Ok, so I probably should explain a bit more about transform matrices. Lets start with world transform. It is a 4x4 matrix with the following structure.
|Rxx Rxy Rxz 0|
Ryx Ryy Ryz 0
Rzx Rzy Rzz 0
Tx Ty Tz 1
The R components describe a rotation around the model's origin. You can think of it as a separate matrix R. (Rxx, Ryx, Rzx) is a unit vector which describes the orientation of model's X axis in world coordinates. Same for the next two columns for Y and Z axes respectively. Furthermore, (Rxx, Rxy, Rxz) is also a unit vector which you can use for inverse transform. These are properties of a unitary matrix. That means that if you transpose R, which I'll mark as R', you can invert the rotation. If r' = r*R, then r = r'*R'.
This leaves the (Tx, Ty, Tz) component. If you are familiar with matrix multiplication, you'll notice that: (x, y, z, 1) * W = (x, y, z) * R + (Tx, Ty, Tz). The last component remains being 1. So (Tx, Ty, Tz) is the translation component. In fact, these are the coordinates of the model's center in the world coordinates.
The view matrix has an identical structure. The difference is that rotation describes rotation of world's axes relative to camera, and translation part is world's origin in camera's coordinates. Typical situation is that camera is described as an entity in the world, so it will have the same world transform matrix associated with it as any model would. In that case, you can easily get the view transform from camera's world transform by taking the inverse. The view transform matrix will then have the following components.
|Rxx Ryx Rzx 0|
Rxy Ryy Rzy 0
Rxz Ryz Rzz 0
Tx' Ty' Tz' 1
Notice that the R component was transposed. The translation has to be in camera's coordinates, so you get it from original translation like so.
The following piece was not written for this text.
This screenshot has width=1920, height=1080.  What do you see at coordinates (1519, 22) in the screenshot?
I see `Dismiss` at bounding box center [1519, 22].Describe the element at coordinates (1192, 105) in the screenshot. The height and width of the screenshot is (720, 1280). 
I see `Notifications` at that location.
(Tx', Ty', Tz') = (-Tx, -Ty, -Tz) * R'
Finally, the projection matrix. I'm not going to get into too much detail, just mention what it does. The projection matrix has the following structure.
|2*Zn/Vx 0 0 0|
0 2*Zn/Vy 0 0
0 0 Q 1
0 0 -Zn*Q 0
Where Q=Zf/(Zf-Zn). Zn and Zf are the distances to near and far planes respectively. Anything on the near plane will be rendered with depth 0. Anything closer will not be rendered. Anything on the far plane will have depth of 1. Anything further will not be rendered. The Vx and Vy are width and height of your view port at the near plane. Together, these describe the view frustum. It's like a pyramid with its top sliced off by near plane, far plane being the base of the pyramid, and the camera is where the top vertex of the pyramid would have been. Only things inside the frustum will end up on the screen.
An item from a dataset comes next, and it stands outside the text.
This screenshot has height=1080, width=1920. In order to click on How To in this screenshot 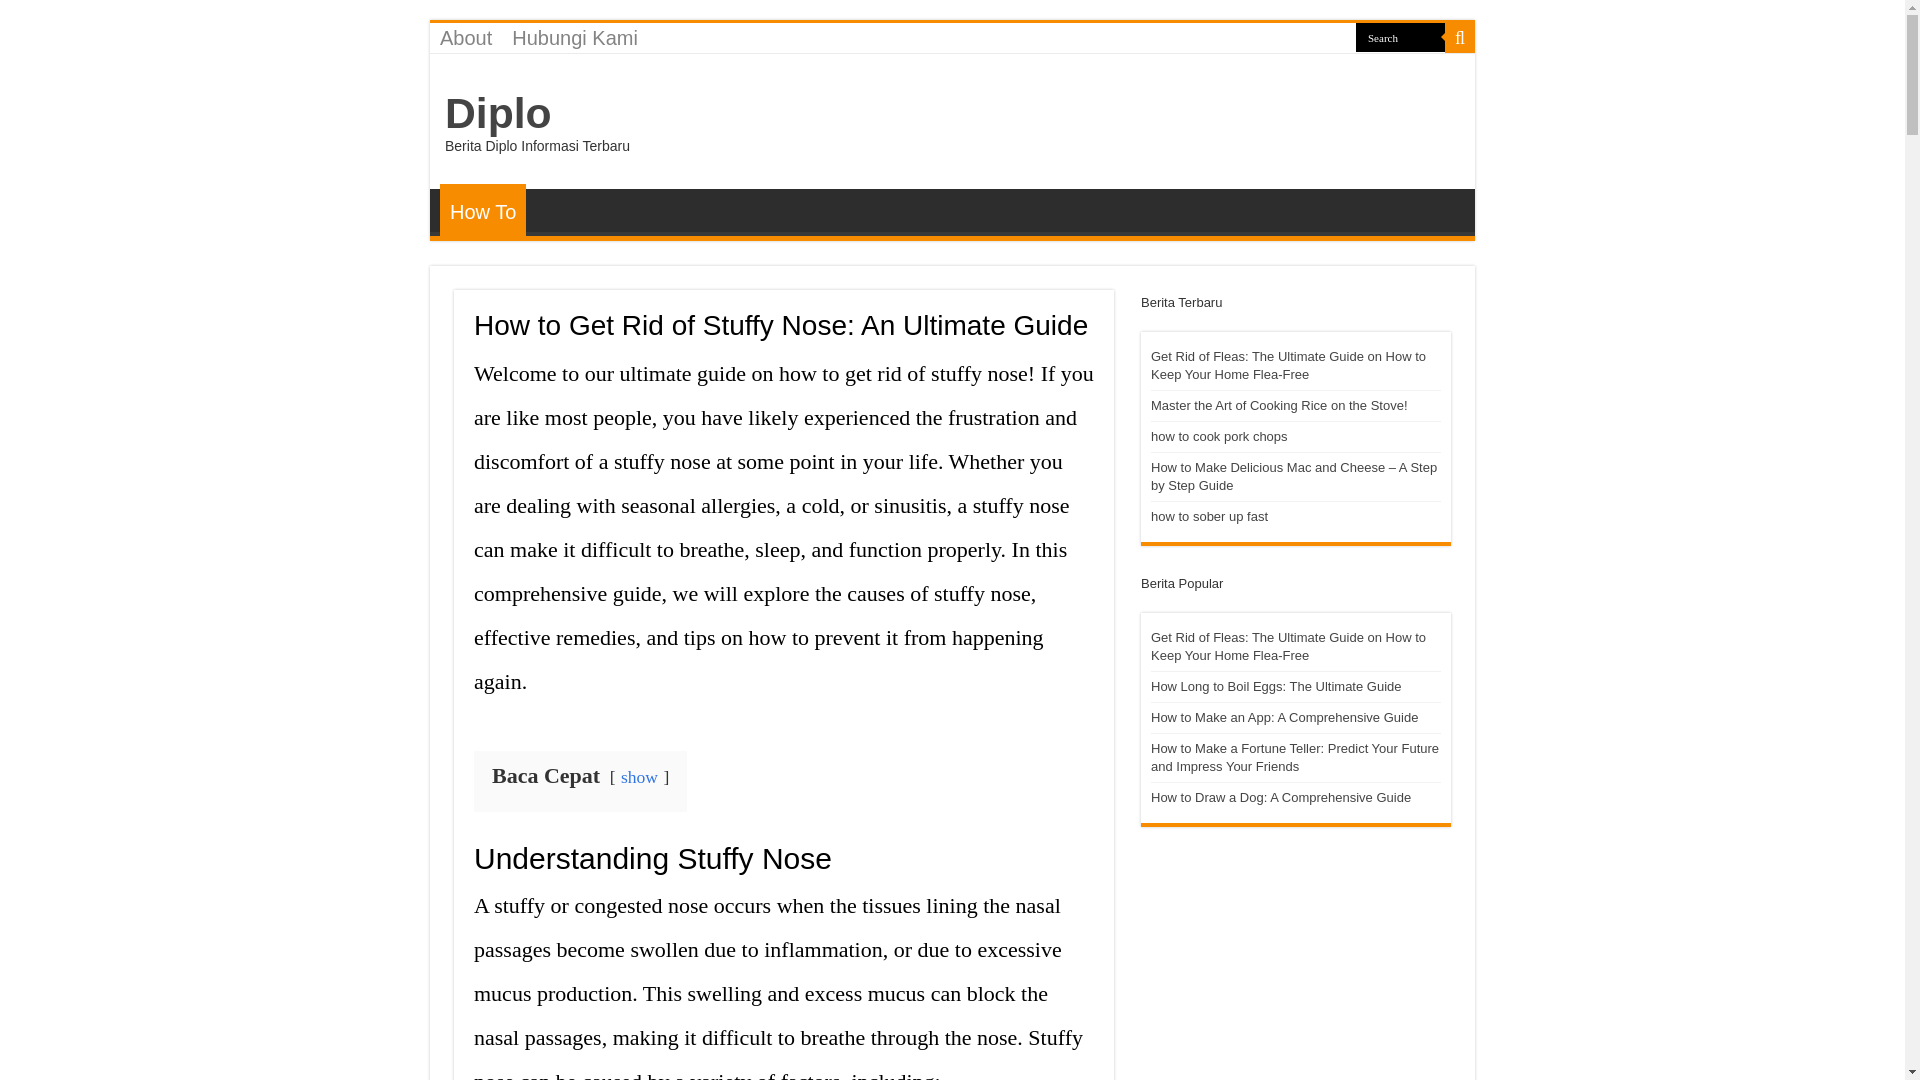, I will do `click(482, 210)`.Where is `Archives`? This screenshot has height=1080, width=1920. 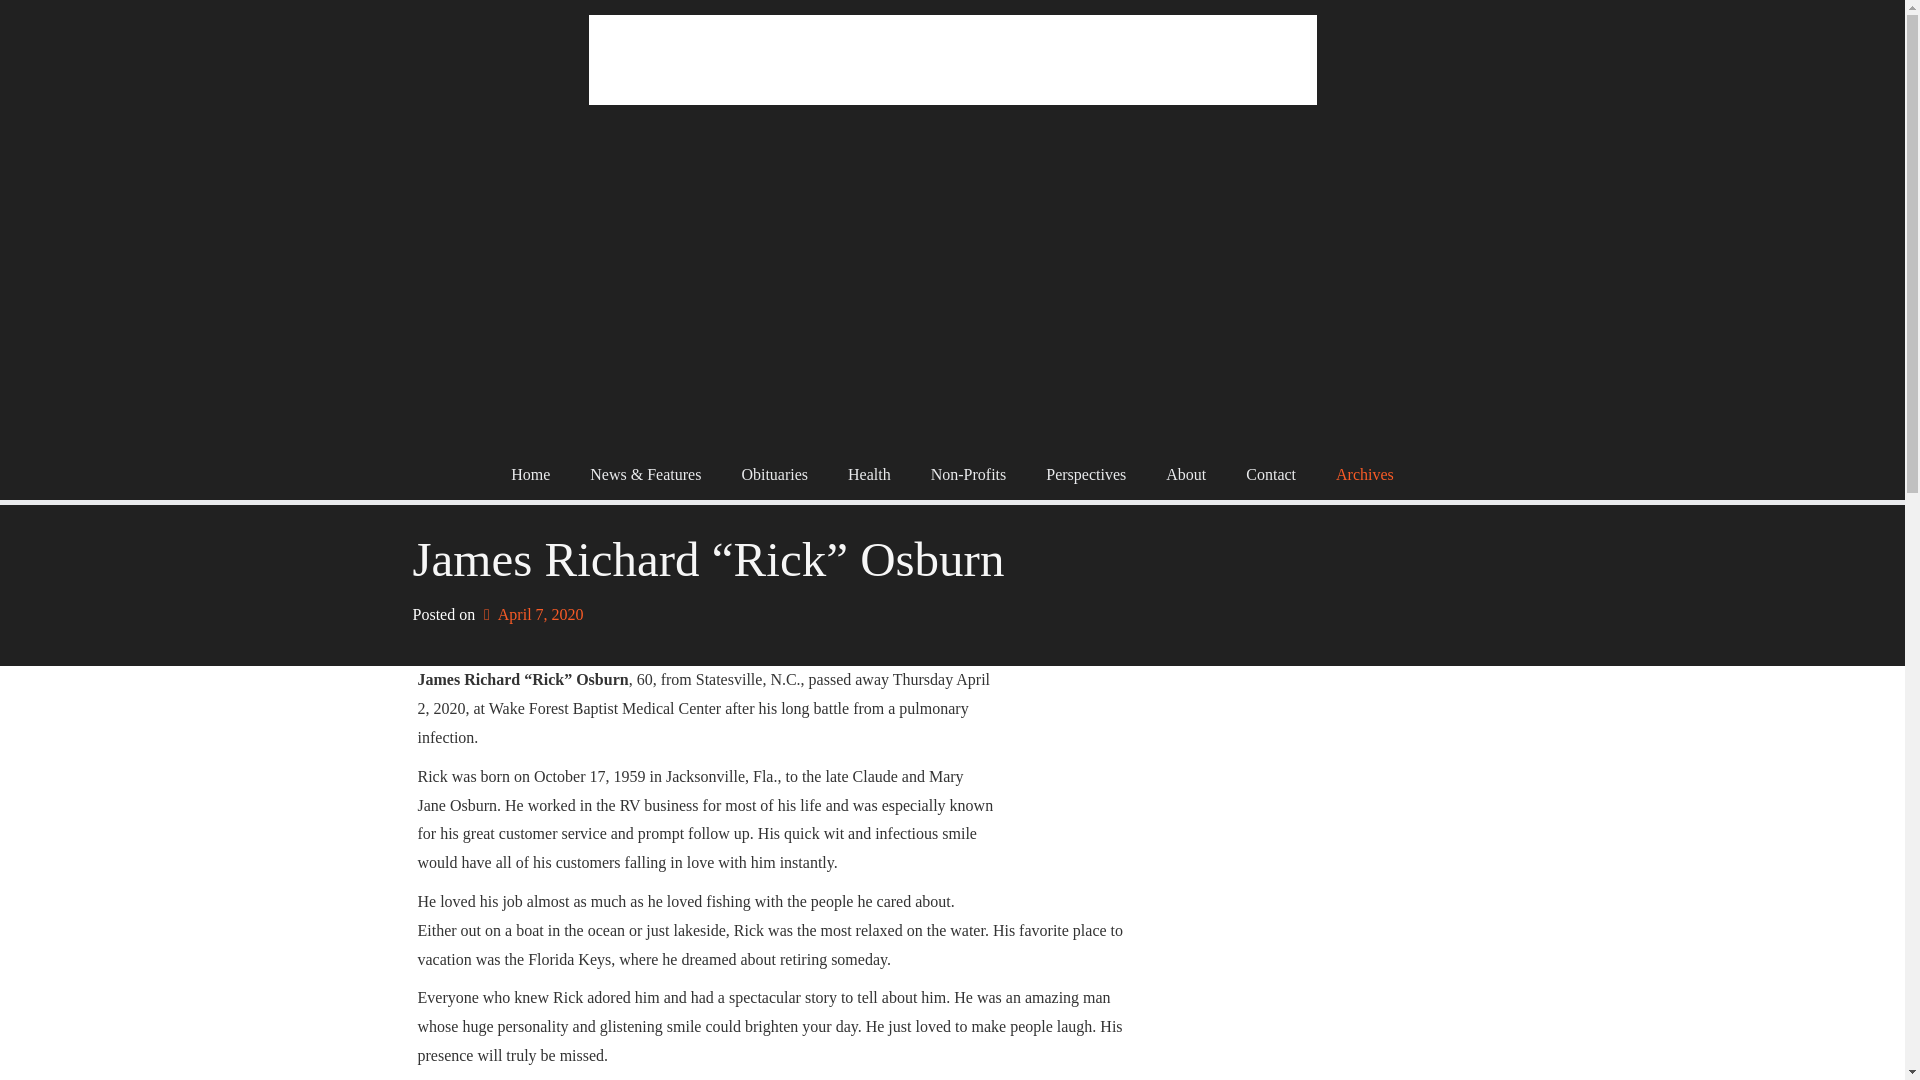 Archives is located at coordinates (1364, 475).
Both OpenGL and DirectX have built-in functions that can generate the projection matrix for you based on your chosen parameter set. If you are rendering using fixed pipeline, these 3 matrices will be set as parameters for rendering. If you are rendering using a shader, you will have opportunity to pass all 3 as parameters to the shader and perform these transformations within the shader. However, like I said earlier, if you are writing your own shader, you can do whatever you want. A common thing to do is multiply view and projection matrix together and pass them as a single argument to the shader.
Anyways, this is the full process of getting the 3D coordinates of the vertex from a model to its final location on the screen. The final coordinates will run between -1 and 1 for both x and y with (0, 0) being in the center of the view port.